Che non fosse un’impresa semplice lo si intuiva sin dal giorno della sua definitiva approvazione da parte del Parlamento Europeo nel 2016. Poi c’è stato il 25 maggio 2018 e siamo arrivati a oggi. Il Regolamento europeo sulla protezione dei dati personali è in vigore da più di un anno e mezzo, ma quali sono i risultati?
Composto da 99 articoli, 11 capi e 173 considerando, a cui possiamo aggiungere che alcune norme si prestano a interpretazioni, il timore delle sanzioni e la necessità di adeguare le singole legislazioni alla normativa europea alimentano i dubbi, ne risulta che i punti oscuri non mancano e l’applicazione ne risente.
Se alcune aziende, infatti, si sono rese conformi al nuovo regolamento in tempi brevi, molte altre ci stanno ancora lavorando, ma la buona notizia è che l’allerta sul tema data security resta massima. Il primo effetto ottenuto è chiaro: il trattamento dei dati personali non si limita alla sola privacy e il lavoro da fare è tanto.
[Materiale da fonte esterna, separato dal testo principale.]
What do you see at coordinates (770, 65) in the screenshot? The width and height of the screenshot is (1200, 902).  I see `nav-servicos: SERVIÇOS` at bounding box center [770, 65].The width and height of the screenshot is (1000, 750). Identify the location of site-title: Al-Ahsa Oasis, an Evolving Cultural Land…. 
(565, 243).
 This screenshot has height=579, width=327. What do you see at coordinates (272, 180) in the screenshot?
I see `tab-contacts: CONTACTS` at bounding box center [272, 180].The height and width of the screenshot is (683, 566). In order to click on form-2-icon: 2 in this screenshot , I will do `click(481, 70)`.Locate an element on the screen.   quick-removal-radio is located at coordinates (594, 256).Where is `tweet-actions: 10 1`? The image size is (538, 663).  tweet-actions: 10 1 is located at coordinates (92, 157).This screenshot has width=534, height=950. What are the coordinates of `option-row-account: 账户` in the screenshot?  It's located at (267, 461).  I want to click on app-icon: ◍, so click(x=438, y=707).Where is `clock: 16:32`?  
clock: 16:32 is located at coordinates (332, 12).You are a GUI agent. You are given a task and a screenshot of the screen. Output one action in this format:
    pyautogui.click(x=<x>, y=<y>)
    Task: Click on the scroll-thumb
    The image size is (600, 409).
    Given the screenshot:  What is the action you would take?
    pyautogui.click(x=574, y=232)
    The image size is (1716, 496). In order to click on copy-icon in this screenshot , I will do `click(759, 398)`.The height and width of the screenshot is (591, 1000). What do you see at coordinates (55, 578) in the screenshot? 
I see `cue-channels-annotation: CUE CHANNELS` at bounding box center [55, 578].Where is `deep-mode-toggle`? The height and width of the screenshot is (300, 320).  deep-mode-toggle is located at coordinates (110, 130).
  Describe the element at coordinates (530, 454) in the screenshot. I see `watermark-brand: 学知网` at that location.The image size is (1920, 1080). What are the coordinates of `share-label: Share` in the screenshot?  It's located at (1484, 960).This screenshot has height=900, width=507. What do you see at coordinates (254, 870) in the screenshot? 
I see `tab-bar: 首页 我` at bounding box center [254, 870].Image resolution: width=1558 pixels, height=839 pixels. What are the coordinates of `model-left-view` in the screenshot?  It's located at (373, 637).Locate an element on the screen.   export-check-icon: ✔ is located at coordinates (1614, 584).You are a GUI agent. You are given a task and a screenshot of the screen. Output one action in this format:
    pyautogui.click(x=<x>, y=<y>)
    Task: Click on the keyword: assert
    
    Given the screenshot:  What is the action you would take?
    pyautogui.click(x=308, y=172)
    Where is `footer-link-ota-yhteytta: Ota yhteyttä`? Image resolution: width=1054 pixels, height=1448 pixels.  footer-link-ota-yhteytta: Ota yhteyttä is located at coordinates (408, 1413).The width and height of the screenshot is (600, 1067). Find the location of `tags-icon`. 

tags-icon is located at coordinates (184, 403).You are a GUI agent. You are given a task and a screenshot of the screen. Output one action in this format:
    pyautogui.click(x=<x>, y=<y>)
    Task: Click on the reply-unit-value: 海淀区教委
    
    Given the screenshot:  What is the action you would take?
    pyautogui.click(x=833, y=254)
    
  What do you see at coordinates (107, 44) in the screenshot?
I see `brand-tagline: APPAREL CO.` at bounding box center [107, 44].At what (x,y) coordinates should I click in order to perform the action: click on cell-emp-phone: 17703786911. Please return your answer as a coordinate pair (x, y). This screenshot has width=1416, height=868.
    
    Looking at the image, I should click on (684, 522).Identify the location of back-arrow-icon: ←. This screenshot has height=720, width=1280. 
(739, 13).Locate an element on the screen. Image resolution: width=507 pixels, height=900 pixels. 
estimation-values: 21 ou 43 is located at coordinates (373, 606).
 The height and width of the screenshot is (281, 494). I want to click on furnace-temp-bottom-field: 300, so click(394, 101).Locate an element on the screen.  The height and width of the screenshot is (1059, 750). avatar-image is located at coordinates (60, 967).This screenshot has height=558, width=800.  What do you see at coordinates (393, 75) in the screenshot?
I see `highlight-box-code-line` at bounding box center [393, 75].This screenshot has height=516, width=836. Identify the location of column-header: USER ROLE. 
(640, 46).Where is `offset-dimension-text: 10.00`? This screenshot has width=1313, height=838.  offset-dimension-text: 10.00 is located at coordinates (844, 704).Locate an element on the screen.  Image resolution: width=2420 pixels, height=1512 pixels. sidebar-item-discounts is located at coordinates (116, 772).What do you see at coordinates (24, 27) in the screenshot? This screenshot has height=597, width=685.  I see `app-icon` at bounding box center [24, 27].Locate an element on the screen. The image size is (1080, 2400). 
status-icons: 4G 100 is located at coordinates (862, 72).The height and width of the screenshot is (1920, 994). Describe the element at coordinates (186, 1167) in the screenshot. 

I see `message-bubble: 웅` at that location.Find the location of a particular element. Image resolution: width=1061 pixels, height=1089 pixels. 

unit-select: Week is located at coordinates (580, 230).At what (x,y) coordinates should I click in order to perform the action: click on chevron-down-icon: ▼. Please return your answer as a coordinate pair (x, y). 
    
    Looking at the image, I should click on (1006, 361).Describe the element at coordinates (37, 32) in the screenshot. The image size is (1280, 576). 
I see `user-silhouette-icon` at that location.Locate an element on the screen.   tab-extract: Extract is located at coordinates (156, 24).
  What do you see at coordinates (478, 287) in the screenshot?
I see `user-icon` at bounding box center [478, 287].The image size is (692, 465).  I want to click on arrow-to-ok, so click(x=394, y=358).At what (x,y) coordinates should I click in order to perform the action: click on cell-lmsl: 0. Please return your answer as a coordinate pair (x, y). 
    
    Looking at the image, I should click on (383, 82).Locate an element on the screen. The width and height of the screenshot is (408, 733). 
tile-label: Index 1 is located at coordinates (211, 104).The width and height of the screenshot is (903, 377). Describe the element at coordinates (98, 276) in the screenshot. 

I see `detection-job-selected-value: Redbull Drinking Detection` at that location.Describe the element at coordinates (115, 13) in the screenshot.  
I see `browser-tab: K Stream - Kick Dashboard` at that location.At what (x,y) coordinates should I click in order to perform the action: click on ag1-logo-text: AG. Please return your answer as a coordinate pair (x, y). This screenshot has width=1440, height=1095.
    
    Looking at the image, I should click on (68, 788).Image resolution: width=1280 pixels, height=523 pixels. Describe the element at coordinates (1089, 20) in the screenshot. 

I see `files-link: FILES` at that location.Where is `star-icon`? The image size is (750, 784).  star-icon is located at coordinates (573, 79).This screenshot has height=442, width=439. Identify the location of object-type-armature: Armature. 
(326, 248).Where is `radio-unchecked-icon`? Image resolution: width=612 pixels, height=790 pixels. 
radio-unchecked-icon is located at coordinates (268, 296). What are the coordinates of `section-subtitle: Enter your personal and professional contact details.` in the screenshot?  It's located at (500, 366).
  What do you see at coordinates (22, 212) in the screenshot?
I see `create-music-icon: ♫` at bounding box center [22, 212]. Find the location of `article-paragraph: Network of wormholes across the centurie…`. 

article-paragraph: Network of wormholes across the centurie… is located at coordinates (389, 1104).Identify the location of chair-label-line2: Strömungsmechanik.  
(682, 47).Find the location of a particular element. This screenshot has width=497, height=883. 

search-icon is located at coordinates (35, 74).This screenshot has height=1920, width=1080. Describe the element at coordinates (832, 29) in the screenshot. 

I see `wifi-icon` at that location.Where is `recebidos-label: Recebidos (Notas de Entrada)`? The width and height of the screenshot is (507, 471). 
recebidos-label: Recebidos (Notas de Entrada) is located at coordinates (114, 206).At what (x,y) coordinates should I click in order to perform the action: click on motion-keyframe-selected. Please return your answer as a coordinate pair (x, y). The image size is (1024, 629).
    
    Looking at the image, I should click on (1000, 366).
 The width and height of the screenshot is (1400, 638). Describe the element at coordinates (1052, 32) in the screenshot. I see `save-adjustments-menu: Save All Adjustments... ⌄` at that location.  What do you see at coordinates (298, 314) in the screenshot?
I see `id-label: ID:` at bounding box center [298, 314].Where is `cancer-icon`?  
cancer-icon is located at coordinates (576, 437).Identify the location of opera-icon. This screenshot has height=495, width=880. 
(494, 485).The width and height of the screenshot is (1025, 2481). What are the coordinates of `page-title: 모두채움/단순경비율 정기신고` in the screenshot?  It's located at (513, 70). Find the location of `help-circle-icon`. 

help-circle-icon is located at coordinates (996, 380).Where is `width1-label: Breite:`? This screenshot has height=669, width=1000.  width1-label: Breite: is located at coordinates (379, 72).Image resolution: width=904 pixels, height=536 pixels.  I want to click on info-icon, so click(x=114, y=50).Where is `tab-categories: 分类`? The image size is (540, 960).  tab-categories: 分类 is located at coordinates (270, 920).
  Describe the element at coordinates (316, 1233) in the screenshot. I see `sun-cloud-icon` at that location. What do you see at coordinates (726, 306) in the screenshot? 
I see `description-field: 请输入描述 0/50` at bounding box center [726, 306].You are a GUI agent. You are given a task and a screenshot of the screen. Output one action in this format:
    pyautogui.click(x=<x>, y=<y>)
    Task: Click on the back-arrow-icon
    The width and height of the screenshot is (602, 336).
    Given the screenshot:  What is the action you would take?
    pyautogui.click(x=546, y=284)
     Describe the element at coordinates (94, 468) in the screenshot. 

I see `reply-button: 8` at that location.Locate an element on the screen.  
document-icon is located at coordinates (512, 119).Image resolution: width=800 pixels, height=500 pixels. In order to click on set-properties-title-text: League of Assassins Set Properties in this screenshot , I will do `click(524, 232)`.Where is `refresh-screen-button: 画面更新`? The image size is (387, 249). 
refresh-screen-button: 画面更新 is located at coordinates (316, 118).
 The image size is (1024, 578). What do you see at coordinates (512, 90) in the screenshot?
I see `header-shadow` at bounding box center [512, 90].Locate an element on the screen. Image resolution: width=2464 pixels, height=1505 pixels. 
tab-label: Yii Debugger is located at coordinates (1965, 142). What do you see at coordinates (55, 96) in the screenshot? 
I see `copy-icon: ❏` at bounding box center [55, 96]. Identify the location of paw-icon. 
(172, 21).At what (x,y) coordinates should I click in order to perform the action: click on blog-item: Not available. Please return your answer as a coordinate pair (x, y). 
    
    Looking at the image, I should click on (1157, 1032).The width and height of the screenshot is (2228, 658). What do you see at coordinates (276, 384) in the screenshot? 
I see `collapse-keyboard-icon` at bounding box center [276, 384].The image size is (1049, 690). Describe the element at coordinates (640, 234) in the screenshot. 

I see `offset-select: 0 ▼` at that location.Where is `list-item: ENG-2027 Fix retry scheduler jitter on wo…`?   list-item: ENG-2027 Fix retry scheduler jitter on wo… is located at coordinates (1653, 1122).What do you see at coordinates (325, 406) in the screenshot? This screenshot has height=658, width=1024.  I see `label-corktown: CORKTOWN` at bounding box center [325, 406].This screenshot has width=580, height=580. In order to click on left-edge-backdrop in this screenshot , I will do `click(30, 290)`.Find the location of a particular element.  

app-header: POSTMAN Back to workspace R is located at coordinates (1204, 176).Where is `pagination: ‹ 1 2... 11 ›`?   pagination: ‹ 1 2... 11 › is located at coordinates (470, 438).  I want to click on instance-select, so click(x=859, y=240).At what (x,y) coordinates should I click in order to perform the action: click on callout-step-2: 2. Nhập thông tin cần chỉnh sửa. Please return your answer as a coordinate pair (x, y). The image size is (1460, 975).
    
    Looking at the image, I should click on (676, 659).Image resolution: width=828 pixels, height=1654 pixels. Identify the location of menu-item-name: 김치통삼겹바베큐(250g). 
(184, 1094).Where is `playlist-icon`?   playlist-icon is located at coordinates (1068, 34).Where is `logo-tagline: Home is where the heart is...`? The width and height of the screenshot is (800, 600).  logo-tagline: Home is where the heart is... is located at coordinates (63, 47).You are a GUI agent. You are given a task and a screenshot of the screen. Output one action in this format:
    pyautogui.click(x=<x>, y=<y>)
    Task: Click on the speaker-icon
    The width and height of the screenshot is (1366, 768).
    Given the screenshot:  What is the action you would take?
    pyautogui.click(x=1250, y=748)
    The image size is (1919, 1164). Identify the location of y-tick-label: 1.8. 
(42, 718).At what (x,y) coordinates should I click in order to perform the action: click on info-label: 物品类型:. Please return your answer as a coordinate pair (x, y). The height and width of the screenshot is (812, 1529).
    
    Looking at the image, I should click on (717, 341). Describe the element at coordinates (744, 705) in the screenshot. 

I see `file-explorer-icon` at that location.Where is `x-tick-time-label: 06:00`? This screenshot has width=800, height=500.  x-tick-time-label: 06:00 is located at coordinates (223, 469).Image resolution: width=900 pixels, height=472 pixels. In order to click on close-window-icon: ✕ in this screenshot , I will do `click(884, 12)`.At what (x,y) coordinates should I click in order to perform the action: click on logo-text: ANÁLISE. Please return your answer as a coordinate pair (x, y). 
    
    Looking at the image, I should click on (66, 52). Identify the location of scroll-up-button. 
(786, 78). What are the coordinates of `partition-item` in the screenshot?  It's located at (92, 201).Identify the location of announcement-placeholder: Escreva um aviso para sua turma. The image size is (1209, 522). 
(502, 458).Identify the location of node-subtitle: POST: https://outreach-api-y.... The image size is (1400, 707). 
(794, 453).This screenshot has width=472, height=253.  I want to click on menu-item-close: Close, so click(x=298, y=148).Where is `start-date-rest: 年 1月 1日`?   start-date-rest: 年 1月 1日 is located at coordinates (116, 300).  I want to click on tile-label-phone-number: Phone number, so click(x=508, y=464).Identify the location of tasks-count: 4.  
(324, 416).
Il commento di Giuliano Tonolli, direttore commerciale e amministratore di Personal Data:
“A distanza di un anno dall’entrata in vigore del Regolamento, molte aziende stanno ancora revisionando le proprie policy di conformità e implementando i relativi processi. La posta in gioco è importante ed è arrivato il momento di riprendere il controllo sui dati, e ritrovare la visibilità anche sui dati non strutturati.Noi ci affidiamo a una metodologia, targata Varonis, in grado di dare visibilità completa su tutti i dati, fondamentali, utili, inutili o non necessari, aiutando i nostri clienti a utilizzare al meglio l’enorme volume di informazioni che hanno a disposizione, migliorando la produttività e riducendo rischi e costi.”